▶ [Assignment]
Repeat nothing but the lines below running from the one containing "Task: Collapse the" to the one containing "You are a computer-use agent. The height". Keep both end lines.

Provided records: Begin

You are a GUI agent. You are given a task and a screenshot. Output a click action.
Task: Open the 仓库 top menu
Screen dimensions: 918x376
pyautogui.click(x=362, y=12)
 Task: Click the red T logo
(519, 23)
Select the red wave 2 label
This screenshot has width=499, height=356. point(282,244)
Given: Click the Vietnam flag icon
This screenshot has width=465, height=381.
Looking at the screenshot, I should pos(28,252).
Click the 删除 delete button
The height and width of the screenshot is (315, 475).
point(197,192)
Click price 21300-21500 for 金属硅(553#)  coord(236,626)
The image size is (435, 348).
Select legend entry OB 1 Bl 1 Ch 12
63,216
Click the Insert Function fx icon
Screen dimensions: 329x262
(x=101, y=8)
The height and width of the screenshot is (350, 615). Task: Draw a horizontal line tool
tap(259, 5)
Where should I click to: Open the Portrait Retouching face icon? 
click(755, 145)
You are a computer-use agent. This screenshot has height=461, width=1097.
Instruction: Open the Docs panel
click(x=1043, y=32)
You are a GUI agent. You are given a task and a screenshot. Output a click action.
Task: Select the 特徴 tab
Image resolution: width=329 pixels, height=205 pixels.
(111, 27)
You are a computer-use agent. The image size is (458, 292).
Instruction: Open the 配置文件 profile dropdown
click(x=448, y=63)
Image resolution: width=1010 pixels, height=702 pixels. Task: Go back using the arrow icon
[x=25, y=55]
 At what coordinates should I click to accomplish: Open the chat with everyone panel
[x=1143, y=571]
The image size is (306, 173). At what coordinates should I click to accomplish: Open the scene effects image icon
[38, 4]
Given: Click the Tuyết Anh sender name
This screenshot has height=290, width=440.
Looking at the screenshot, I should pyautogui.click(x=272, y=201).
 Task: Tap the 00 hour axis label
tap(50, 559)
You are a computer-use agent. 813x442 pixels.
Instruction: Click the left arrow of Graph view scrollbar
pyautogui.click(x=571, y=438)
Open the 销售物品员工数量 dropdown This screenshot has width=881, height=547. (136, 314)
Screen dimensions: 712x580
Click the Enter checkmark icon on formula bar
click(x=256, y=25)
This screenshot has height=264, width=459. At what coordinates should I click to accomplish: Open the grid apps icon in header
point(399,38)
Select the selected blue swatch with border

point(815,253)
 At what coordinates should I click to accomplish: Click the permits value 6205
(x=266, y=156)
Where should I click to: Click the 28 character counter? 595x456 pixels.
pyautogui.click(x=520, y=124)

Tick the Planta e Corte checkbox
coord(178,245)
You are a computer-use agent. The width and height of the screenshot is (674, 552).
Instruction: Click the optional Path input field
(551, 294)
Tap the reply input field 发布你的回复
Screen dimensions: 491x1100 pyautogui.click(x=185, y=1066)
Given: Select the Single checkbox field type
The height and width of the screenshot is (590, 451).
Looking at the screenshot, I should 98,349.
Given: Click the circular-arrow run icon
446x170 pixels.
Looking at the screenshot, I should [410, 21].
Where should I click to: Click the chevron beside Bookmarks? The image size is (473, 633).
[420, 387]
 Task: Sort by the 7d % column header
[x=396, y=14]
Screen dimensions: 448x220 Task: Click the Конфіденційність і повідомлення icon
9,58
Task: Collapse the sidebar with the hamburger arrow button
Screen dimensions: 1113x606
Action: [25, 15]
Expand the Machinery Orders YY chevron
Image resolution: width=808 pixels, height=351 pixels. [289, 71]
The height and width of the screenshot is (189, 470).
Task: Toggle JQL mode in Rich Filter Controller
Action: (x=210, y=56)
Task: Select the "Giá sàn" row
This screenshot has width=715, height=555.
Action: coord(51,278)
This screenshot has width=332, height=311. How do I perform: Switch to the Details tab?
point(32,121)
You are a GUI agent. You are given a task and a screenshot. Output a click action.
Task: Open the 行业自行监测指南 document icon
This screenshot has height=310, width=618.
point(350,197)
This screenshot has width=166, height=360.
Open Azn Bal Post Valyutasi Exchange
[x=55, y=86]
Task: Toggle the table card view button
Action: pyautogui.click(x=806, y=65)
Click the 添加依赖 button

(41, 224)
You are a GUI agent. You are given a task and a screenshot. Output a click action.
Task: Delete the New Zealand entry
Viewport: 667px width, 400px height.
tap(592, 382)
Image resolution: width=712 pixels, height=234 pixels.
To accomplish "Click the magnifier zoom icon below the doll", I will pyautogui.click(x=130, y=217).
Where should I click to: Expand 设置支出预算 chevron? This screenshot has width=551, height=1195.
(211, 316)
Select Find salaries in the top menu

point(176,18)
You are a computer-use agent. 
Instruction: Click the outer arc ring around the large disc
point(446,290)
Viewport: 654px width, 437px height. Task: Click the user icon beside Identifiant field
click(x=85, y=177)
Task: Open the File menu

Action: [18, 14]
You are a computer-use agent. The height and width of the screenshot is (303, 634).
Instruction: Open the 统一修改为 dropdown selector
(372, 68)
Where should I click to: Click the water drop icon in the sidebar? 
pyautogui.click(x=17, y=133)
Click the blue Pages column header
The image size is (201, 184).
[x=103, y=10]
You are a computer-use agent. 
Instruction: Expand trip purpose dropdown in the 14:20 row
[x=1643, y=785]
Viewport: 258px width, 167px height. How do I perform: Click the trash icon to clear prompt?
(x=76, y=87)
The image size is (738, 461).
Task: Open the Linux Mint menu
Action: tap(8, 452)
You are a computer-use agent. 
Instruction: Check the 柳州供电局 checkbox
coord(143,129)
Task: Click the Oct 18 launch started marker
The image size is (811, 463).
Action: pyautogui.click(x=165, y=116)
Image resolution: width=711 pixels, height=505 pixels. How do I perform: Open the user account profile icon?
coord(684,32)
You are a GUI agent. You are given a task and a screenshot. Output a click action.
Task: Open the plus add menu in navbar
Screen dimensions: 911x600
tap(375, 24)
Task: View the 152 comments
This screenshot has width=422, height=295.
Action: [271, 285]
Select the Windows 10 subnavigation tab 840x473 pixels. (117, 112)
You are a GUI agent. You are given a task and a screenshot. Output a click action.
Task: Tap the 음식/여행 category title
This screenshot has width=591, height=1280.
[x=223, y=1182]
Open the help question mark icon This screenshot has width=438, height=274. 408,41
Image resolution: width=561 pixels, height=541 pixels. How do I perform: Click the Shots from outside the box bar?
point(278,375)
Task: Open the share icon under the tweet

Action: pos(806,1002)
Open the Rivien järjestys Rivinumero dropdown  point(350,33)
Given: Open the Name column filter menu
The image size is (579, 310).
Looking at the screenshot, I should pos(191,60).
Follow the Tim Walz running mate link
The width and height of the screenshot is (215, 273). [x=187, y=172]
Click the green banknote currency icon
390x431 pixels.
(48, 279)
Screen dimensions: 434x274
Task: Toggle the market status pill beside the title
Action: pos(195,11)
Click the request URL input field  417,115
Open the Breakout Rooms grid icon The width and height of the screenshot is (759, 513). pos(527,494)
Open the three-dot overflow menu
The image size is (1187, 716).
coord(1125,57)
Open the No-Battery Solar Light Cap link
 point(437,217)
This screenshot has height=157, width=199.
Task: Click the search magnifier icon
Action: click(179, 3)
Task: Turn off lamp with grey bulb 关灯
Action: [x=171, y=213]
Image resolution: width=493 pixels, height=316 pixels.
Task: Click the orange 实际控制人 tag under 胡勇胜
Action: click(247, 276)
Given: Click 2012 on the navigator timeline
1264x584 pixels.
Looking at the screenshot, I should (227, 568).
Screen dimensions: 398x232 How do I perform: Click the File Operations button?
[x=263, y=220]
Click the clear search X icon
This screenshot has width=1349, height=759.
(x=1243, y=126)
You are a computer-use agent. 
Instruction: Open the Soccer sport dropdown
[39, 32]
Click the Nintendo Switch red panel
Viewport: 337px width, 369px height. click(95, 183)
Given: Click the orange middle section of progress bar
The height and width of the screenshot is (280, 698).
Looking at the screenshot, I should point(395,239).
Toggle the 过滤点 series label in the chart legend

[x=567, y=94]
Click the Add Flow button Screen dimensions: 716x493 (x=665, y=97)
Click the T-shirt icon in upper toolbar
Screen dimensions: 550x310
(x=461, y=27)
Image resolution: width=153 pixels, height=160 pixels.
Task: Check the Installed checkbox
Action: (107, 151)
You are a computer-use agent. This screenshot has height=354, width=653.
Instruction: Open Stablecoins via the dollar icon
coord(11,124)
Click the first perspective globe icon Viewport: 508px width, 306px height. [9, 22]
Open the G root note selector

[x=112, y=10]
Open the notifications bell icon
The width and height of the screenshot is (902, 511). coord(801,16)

Provided records: End

▶ [Result for this task]
Task: Collapse the sidebar with the hamburger arrow button
Screen dimensions: 1113x606
Action: [25, 15]
Expand the Machinery Orders YY chevron
Image resolution: width=808 pixels, height=351 pixels. [289, 71]
The height and width of the screenshot is (189, 470).
Task: Toggle JQL mode in Rich Filter Controller
Action: (x=210, y=56)
Task: Select the "Giá sàn" row
This screenshot has width=715, height=555.
Action: coord(51,278)
This screenshot has width=332, height=311. How do I perform: Switch to the Details tab?
point(32,121)
You are a GUI agent. You are given a task and a screenshot. Output a click action.
Task: Open the 行业自行监测指南 document icon
This screenshot has height=310, width=618.
point(350,197)
This screenshot has width=166, height=360.
Open Azn Bal Post Valyutasi Exchange
[x=55, y=86]
Task: Toggle the table card view button
Action: pyautogui.click(x=806, y=65)
Click the 添加依赖 button

(41, 224)
You are a GUI agent. You are given a task and a screenshot. Output a click action.
Task: Delete the New Zealand entry
Viewport: 667px width, 400px height.
tap(592, 382)
Image resolution: width=712 pixels, height=234 pixels.
To accomplish "Click the magnifier zoom icon below the doll", I will pyautogui.click(x=130, y=217).
Where should I click to: Expand 设置支出预算 chevron? This screenshot has width=551, height=1195.
(211, 316)
Select Find salaries in the top menu

point(176,18)
You are a computer-use agent. 
Instruction: Click the outer arc ring around the large disc
point(446,290)
Viewport: 654px width, 437px height. Task: Click the user icon beside Identifiant field
click(x=85, y=177)
Task: Open the File menu

Action: [18, 14]
You are a computer-use agent. The height and width of the screenshot is (303, 634).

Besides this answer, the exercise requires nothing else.